Jeff is a P320 man himself, carrying the 365 XL on his hip during the broadcast. He also recently picked up the P320 Legion, a variant with a heavier stainless steel grip module designed to reduce felt recoil and muzzle rise, and he plans to run it at the range the next morning. Sig’s Legion series represents their premium tier, with enhanced triggers, tungsten-infused grip modules, and X-Ray tritium night sights as standard.
The P320 had some high-profile drop-safety concerns in earlier production, and Jeff addresses it plainly: the military and law enforcement agencies that investigated concluded the reported incidents were user-induced rather than a true mechanical defect. Sig has since updated the fire control unit across the entire P320 line. Either way, Jeff’s position is that Sig is top drawer and that any remaining concerns are well behind the company at this point.
Kent mentions the Mantis X training system that mounts to the magazine baseplate, which the crew confirms works well for tracking trigger discipline and shot process without burning through ammunition. A caller had mentioned it earlier in the broadcast, and Kent picks up the thread. For competitive shooters and folks running dry-fire programs, the Mantis X is a practical tool.
The conversation drifts toward the Sig X5 Legion, their dedicated competition pistol built around the P320 platform. Jeff just took delivery of a couple at the Azusa store and handled one. He reports 50 percent reduction in muzzle flip and a trigger pull roughly 30 percent lighter than the standard P320. He predicts that will be the gun Kent actually wants once he puts hands on it. Price runs around a thousand dollars, which puts it in the same territory as purpose-built competition guns from other manufacturers.
Staccato Pistols and the Business of Letting Go
Jeff shares a story about almost buying a Staccato that came through the store. A police officer friend of his had purchased one but found the grip a touch too blocky for his hand, so he put it up for sale through Gunslinger. Jeff wanted it. A customer walked in an hour later and bought it before Jeff could make the call. He let it go rather than pulling it off the floor for himself, because business comes before personal acquisition, and that discipline is part of why the operation stays healthy.

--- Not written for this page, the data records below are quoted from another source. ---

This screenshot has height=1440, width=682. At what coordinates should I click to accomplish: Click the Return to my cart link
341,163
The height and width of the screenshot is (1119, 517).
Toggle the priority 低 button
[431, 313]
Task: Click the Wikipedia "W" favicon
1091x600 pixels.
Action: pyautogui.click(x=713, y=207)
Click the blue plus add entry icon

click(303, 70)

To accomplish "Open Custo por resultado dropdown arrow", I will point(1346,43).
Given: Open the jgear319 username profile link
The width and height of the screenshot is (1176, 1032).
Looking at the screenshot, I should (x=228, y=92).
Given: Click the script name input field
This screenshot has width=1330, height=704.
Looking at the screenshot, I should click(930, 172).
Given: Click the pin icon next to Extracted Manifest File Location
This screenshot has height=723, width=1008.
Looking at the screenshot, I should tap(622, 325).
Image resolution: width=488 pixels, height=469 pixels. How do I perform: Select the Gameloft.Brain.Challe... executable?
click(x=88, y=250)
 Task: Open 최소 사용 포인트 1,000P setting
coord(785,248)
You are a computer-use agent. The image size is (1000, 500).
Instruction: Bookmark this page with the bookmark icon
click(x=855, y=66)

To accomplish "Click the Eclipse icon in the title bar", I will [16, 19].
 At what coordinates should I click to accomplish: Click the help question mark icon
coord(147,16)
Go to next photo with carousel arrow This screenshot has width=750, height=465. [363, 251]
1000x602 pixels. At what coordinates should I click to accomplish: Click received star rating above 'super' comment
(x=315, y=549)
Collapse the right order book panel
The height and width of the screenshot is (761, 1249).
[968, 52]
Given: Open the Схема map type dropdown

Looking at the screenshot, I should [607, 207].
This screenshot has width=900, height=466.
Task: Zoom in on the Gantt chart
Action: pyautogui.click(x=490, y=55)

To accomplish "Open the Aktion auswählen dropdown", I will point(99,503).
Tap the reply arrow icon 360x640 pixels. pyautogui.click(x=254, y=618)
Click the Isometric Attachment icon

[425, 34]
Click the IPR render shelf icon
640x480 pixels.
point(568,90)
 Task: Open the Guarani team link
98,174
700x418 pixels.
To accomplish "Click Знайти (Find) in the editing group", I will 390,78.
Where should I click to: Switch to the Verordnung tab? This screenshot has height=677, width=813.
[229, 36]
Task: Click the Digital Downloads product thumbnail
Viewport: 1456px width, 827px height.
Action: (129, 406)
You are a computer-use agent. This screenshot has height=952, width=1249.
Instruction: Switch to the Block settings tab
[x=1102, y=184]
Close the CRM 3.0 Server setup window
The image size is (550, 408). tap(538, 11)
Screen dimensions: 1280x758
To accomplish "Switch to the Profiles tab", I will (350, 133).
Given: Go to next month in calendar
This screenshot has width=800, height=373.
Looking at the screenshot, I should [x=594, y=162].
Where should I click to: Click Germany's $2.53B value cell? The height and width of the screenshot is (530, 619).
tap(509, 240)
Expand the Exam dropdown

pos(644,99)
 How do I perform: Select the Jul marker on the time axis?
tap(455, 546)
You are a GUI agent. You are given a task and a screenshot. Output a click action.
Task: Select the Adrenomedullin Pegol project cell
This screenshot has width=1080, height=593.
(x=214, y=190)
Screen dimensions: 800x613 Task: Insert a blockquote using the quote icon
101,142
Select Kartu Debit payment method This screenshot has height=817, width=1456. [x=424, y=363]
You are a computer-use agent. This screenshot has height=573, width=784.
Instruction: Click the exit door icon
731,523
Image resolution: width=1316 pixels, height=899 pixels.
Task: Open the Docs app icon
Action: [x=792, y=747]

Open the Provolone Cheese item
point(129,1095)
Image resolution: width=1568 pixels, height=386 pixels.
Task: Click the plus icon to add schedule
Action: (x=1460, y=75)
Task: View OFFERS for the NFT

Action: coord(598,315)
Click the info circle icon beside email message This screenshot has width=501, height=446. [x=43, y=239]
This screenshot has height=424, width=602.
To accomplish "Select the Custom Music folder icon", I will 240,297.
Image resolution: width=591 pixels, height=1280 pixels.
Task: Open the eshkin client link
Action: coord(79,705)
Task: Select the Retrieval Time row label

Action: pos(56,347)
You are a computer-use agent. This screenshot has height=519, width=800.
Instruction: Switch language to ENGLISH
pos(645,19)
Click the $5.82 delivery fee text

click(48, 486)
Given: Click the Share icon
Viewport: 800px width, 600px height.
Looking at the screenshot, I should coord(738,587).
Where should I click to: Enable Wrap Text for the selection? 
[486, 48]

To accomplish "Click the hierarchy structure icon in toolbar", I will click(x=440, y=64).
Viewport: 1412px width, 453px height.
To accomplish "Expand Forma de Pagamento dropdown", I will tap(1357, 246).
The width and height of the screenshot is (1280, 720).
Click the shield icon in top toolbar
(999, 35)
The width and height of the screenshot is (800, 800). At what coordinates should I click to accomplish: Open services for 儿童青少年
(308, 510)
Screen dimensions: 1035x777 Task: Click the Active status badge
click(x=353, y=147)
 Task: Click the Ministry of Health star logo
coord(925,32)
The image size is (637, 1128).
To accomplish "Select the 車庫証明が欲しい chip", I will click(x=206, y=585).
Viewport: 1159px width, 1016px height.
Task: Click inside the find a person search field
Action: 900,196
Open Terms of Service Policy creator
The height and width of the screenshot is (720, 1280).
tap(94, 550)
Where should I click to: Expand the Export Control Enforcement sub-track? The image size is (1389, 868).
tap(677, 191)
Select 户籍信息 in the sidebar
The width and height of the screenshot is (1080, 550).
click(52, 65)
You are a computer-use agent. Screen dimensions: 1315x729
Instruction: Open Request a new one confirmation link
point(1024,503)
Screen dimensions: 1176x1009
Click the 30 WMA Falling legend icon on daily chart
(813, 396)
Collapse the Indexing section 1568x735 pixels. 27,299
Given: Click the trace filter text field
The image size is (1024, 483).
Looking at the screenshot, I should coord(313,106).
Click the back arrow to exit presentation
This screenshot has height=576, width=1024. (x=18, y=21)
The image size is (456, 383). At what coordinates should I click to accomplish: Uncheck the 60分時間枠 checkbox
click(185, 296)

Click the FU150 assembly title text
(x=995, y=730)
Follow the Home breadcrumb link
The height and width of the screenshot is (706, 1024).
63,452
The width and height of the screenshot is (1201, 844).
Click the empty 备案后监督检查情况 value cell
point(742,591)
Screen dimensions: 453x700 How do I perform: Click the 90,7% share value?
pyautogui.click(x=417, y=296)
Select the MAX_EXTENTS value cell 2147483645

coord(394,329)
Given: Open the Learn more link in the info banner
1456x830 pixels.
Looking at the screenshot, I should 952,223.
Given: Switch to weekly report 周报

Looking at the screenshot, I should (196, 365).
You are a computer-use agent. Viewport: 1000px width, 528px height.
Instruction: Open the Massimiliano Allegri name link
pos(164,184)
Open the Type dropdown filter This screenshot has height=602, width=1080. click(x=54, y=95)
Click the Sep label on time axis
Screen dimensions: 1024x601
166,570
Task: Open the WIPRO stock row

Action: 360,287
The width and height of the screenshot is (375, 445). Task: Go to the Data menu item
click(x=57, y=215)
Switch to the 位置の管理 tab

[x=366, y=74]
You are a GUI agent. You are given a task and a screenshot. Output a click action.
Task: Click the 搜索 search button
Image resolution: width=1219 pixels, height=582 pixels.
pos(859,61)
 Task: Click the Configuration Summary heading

He eventually did land a Staccato compact and a full-size, most likely the P model, and both will be going to the range the next morning alongside the P320 Legion. He offers to run a side-by-side comparison between the Staccato and the Sig X5 Legion and report back the following week. Staccato builds on the 2011 double-stack platform, which gives you 1911 ergonomics and trigger geometry with a higher-capacity magazine and a more modern frame. For shooters who grew up on single-stack 1911s but want the capacity, it is a compelling option.
Chad Bianca Event Recap and Closing
Jeff circles back to the Bianca fundraiser. He went as a sponsor, which got him a little closer to the front of the line. When he finally reached Bianca, he introduced himself as Jeff from Gunslinger Radio and got a bear hug in return. Bianca confirmed he would come back on the show anytime, and Jeff notes that a candidate who does not forget the people who helped him get there is worth paying attention to.
The live entertainment was a Willie Nelson impersonator who Jeff initially mistook for a recording. Coming from a musician who has done vocal impressions of John Lennon, Elvis, and covered material from the Animals to the Zombies, that is a meaningful endorsement. The one note Jeff had was about the hat, but he kept that critique cordial.
The segment closes with a quick mention of a Donovan track Jeff dedicated to someone, a nod to his sister who received seven copies of the same Donovan album from different friends at Christmas in 1967, which gives you some measure of how big Donovan was in that moment.